• **What you have to do**
Could you retype the material, starting at its first line and ending with the line holding "Screen dimensions: 872x458", and keep the pictures out?

***** Data extracts *****

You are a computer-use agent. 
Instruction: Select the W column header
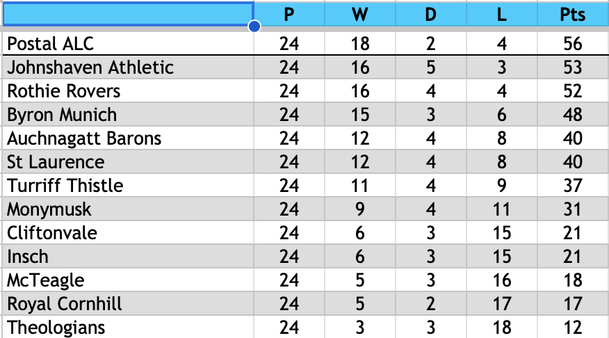tap(359, 15)
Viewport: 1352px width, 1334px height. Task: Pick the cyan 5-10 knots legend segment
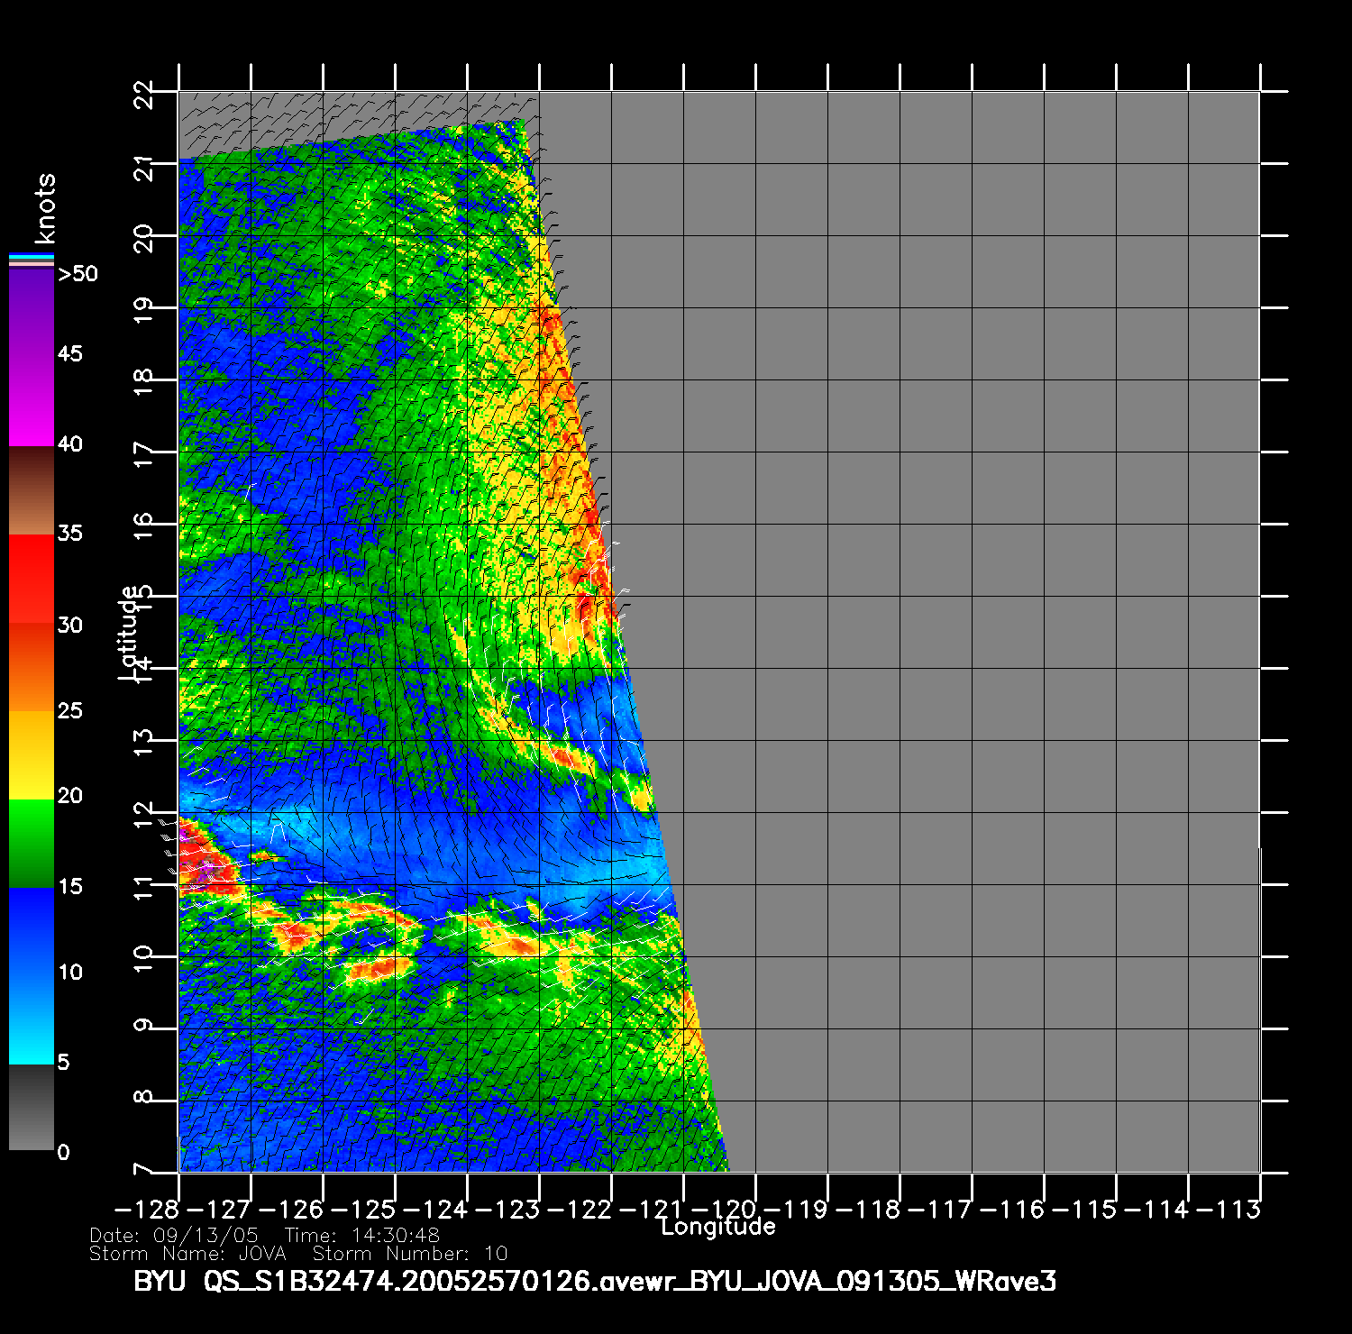click(x=32, y=1019)
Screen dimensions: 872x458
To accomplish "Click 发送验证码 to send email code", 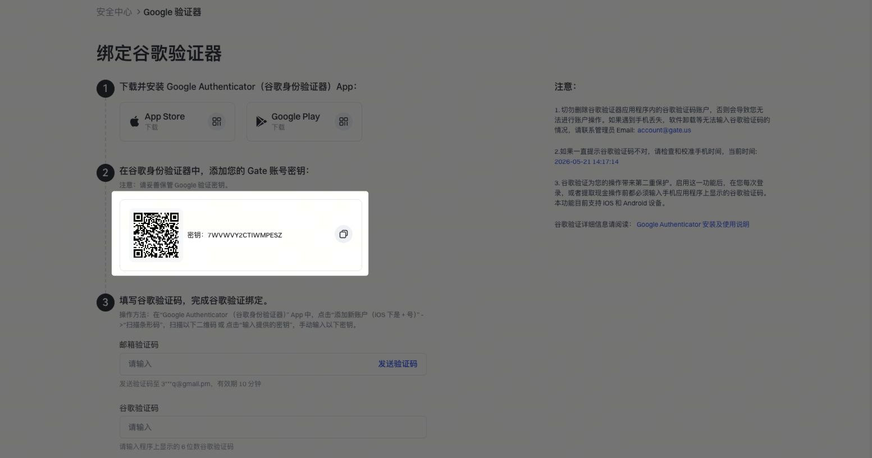I will pyautogui.click(x=398, y=364).
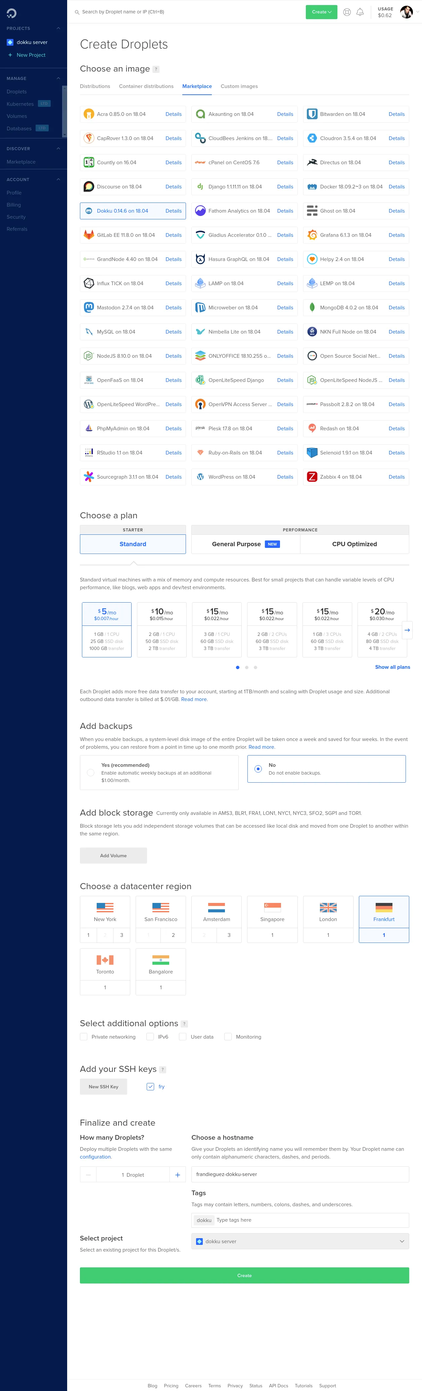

*****

• **Answer space**
You are a computer-use agent. 
Instruction: Select the W column header
tap(359, 15)
Viewport: 1352px width, 1334px height. Task: Pick the cyan 5-10 knots legend segment
click(x=32, y=1019)
Screen dimensions: 872x458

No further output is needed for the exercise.